When the films first came out, I saw all of this as an indication that the “Real World” was another layer of The Matrix designed to be even bleaker but full of purpose to catch humans who rejected The Matrix. But the last few times I’ve watched these movies, the more I think it is trying to establish that what makes us different from computers is not the material we are made of, but consciousness itself. Our human bodies are organic machines, and our consciousness pilots them, taking Cartesian (or substance) dualism to its logical endpoint. Neo’s mind is still connected to The Machines because of the plugs on his physical body, and an intelligent enough program can “hack” the human body and maybe even delete its original consciousness.
This evolution, the bridging of programs and humans between the two worlds is the revolution of Revolutions. While Neo is The One, Smith is ‘The Zero,’ his binary opposite force. Only they can cancel each other out. While The One is a designed anomaly by The Oracle and The Architect, Smith is a true rogue hacker. While Morpheus, Neo, and Trinity ‘woke up’ by hacking out of The Matrix, Smith intends to take it over, turning himself into kind of a god on Earth, wresting control away from The Machines by taking their energy resources hostage.

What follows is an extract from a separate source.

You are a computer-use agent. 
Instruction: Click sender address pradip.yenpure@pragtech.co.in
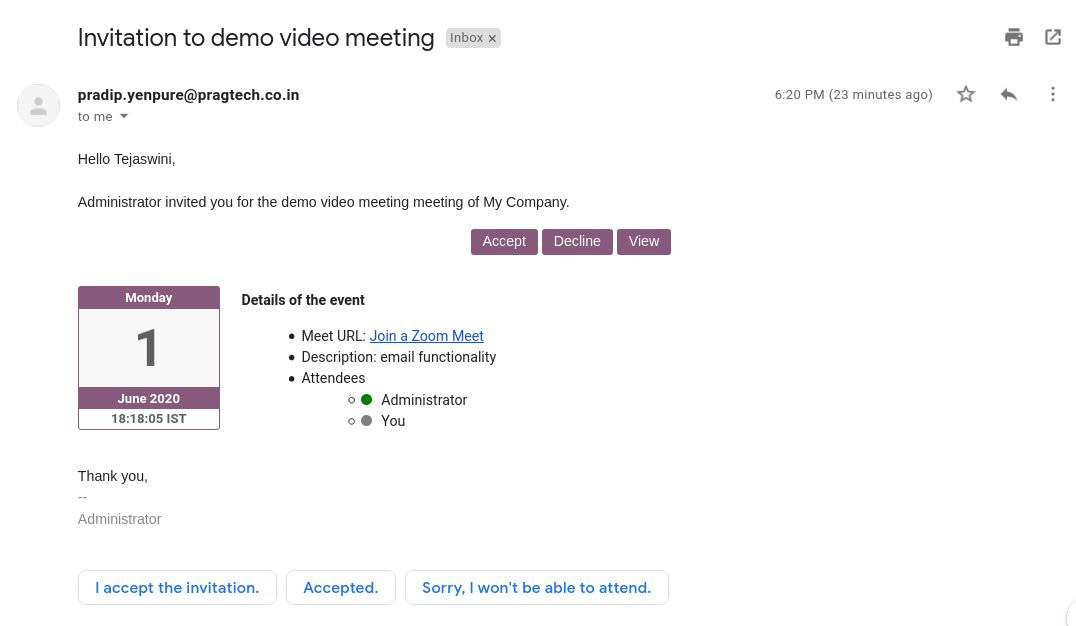click(188, 95)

The Oracle and The Architect are fascinating figures (and are designed to be) as well. They more or less map to all kinds of binary archetypes. The Architect specifically refers to himself as the father of The Matrix, and to her as its mother. In this sense, they also embody some of the gender archetypes associated with that. He represents hardline order and control, while she is more manipulative under the guise of a nurturing figure. They both want peace, but their vision for it is different. Yet, they both exist as part of the same system.
Where The Oracle has tilted Neo is away from a broad love of humanity and towards one specific person: Trinity (Carrie-Anne Moss). One of the things I appreciate about the trilogy is the focus on romance and physical expressions of love. Especially in Reloaded, Neo and Trinity are shown to be becoming one (and therefore a mix of male and female) physically as well as emotionally. While Machines and Programs can reproduce, humans are the only beings in the universe of the film shown to do so sexually, a physcal expression of the connection between two people. The film’s focus on their relationship makes these films stand apart from so many other sexless blockbusters of the last 20 years, embracing something that is an important (and unique) part of the human experience. While she does get a bit sidelined compared to the original film, having Moss reprise her role in Resurrections is maybe the most exciting thing about the new film.
The Wachowskis are some of the headiest big budget auteurs working in recent years, but most of their films balance big ideas with how they impact humanity. The way they try to convey complex ideas alongside thoughtful and unique visual storytelling feels even more revelatory and special in these sequels than it did in 2003. There are so many layers and ideas that it has taken me a long time to unpack many of them, but these are some of the most rewarding movies from an idea standpoint, not just the ones I’ve tried to cover here, but also diversity, how a computer simulation might actually work, post-apocalyptic politics, and more. To paraphrase Marty McFly, maybe we weren’t ready for it in 2003, but the kids are going to love it.